Film excludes Inuit voices, promotes stereotypes, says critic

Stephen Puskas said the negative images of Inuit are shown with no context or explanation and the film should not be screened at festivals.

Stephen Puskas said the negative images of Inuit are shown with no context or explanation and the film should not be screened at festivals. (Supplied)

Listen 8:36

The film of The North uses clips from publicly-available videos posted online, edited together to portray Inuit life. But it has drawn harsh criticism and calls for it to be pulled from film festivals.

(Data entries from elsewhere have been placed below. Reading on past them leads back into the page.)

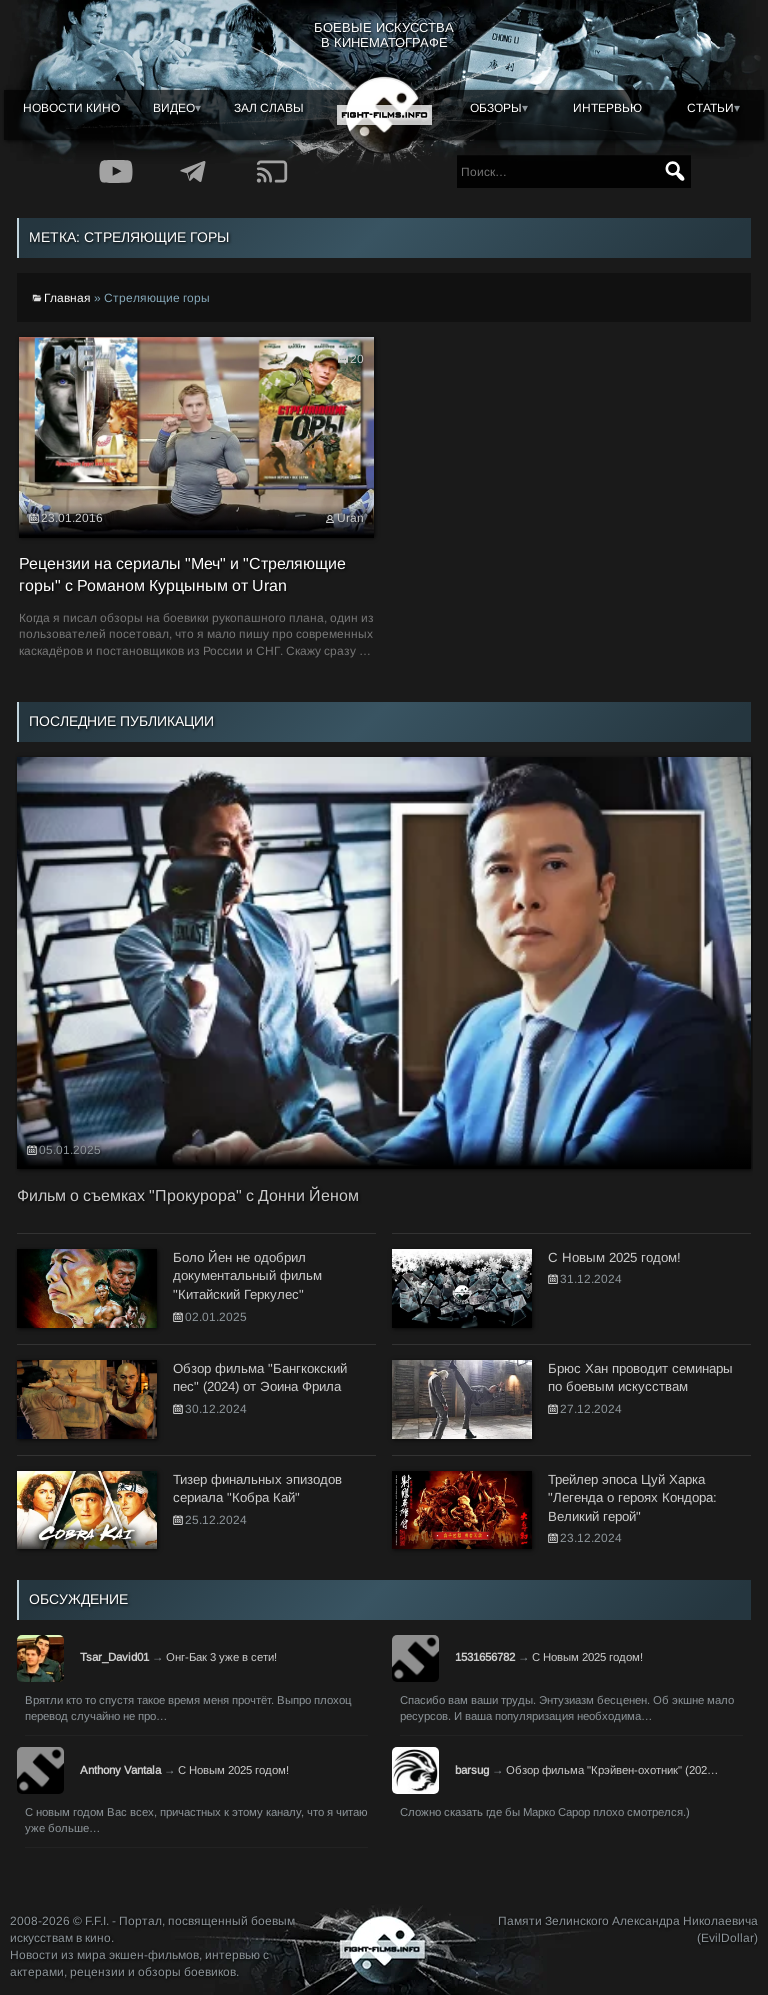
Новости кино (71, 108)
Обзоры (496, 108)
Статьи (710, 108)
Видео (174, 108)
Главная (67, 298)
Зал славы (269, 108)
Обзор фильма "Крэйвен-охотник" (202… (612, 1770)
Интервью (607, 108)
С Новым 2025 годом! (587, 1657)
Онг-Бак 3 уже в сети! (221, 1657)
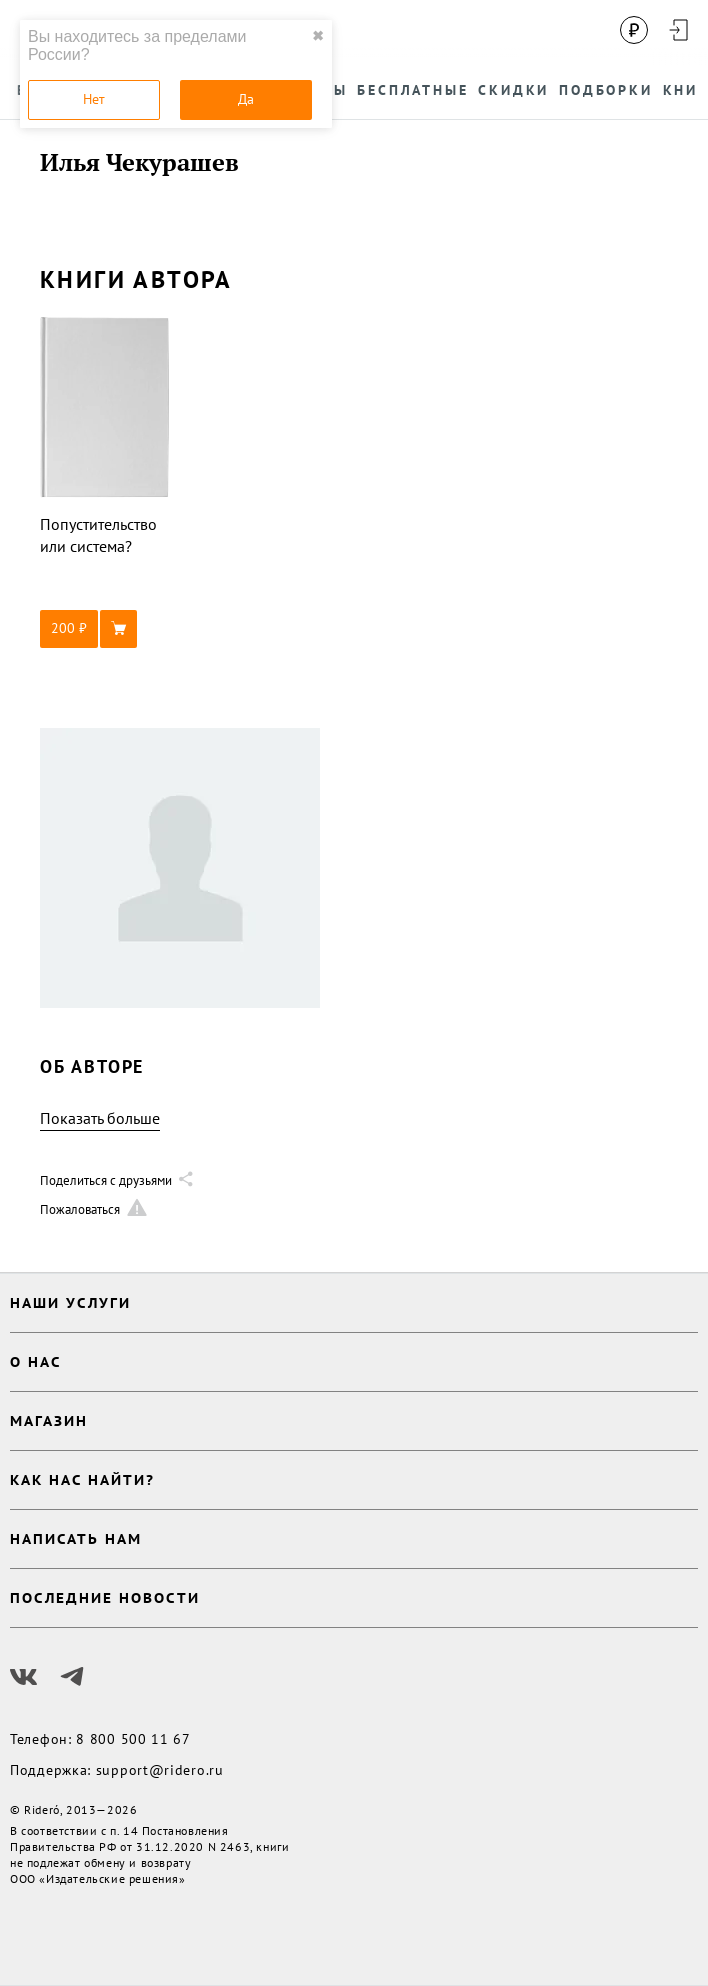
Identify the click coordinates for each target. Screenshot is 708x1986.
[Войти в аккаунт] (678, 30)
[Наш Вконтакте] (24, 1677)
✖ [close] (318, 36)
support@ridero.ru (160, 1770)
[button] (105, 629)
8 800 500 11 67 (133, 1739)
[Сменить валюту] (634, 30)
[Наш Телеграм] (72, 1677)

The 74-minute image collage is a mash-up of snow, snowmobiles, hunting and family life. There are also clips of Inuit appearing drunk, crashing an ATV, vomiting, and one very sexually explicit scene.

The film's director, Dominic Gagnon, has said he has never been to the North. He says the film is about how Inuit film themselves, and is meant to ignite discussion.

Quebec filmmaker Dominic Gagnon explains the thinking behind his controversial documentary Of the North1:08

Many Inuit artists, filmmakers and musicians — including Tanya Tagaq — have called the film "racist," and several film festivals have cancelled screenings.

Stephen Puskas is a producer for the Montreal-based Inuit radio show Nipivut, and has been outspoken about the film. He said when he first saw it he was confused by the mash-up of images.

"It just kind of felt unsettling at first. I just kind of started to feel worse and worse about it," he explained. "I couldn't watch it all in one sitting. I had to stop and start and take breaks and stuff. I started feeling anxious and I started to feel sick, in a sense. Sick to my stomach."

Still from film 'of the North'

A still from the mash-up film of the North by Quebec director Dominic Gagnon. The film has been called 'racist' by many Inuit artists. (Dominic Gagnon)

Some of the imagery Puskas felt was problematic includes an image of a nude Inuk woman followed immediately with a dog's rear end. Another sequence shows traditional Inuit food followed by an Inuk man vomiting in a toilet.

Puskas said the issues with of The North go beyond the film's images. The problem, he says, is the message the film sends.

"[Dominic Gagnon] said in previous discussions that he is breaking stereotypes, or he's shattering stereotypes. But I think instead what he is doing is supplanting that old stereotype with a new one," Puskas said.

"The problem is showing this to people who have no education or no knowledge about Inuit and saying this is the reality."

Puskas said the solution is simple — if it's a film about Inuit, it should involve Inuit.

"With this film and subsequent screenings of the film, we're just taking a reactionary role. We don't have power here over our own representation, over people having public discussions about us... especially when we haven't been invited."

Puskas isn't looking for an outright ban of the film, and acknowledged that some non-Inuit filmmakers have told Inuit stories well. But for him, including Inuit through the consultation and decision-making process has led to those successes. 

"I think the most important part, though, is that we are able to take back our own images, we are able to take control over our own representation ... For a very long time we have not had control over our own stories."